Upwork-Jobs-scraper-/README.md

# Upwork Jobs Scraper

This project uses **Upwork's internal API** to scrape newly posted jobs. It avoids using a headless browser for two key reasons:

1. **Efficiency**: API requests are far less resource-intensive than browser automation.
2. **Simplicity**: The API returns clean JSON, eliminating the need for HTML parsing and simplifying downstream processing.

---

## Why Golang?

This scraper is written in **Go** instead of Python due to **Upwork's bot detection techniques**, which rely on analyzing TLS signatures of incoming requests ([explained here](https://scrapfly.io/blog/how-to-avoid-web-scraping-blocking-tls/)).

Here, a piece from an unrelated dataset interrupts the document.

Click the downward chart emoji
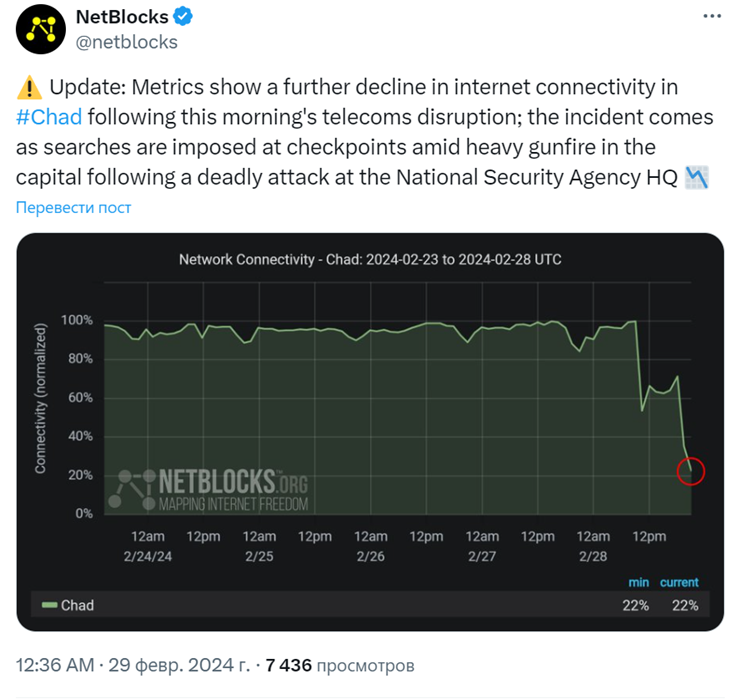Image resolution: width=739 pixels, height=699 pixels. (696, 178)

> At the time of development (3 years ago), I could not find an HTTP client in Python that could accurately mimic browser-like TLS signatures. This has since changed as modern Python libraries now support lower-level TLS emulation through bindings to native clients written in Go/C++.

---

## Usage

1. **Add Credentials**
   Create a `.env` file inside the `upwork/` directory. Add your **authorization** and **cookie** headers.

   > 💡 The easiest way to obtain these is by logging into [Upwork.com](https://www.upwork.com), inspecting **network traffic** in DevTools after passing bot checks, and copying the `Authorization` and `Cookie` headers from any authenticated request.

2. **Keep Credentials Fresh**
   These credentials usually expire daily, so you'll need to refresh them if scraping on a regular basis.

3. **Run the Scraper**
   In the `main.go` file, call:

   ```go
   p.Run("<keyword>")
   ```

   * Replace `<keyword>` with the term you want to search.
   * It will fetch the **top 5000 most recent job postings** that match the keyword and save them in a `.jsonl` file.
   * If you pass an empty string (`p.Run("")`), it will fetch the **most recent jobs** regardless of keyword.

> ⚠️ **Important**: Never use your **personal Upwork account** to extract credentials. Doing so **will result in account suspension**.

---

## Contributing

This project is no longer actively maintained, but I occasionally check if it still works (as of **June 27, 2025**, it does).

**Potential contributions:**

* Automating the refresh of `Authorization` and `Cookie` headers.
* Adding support for advanced filters or scraping job details.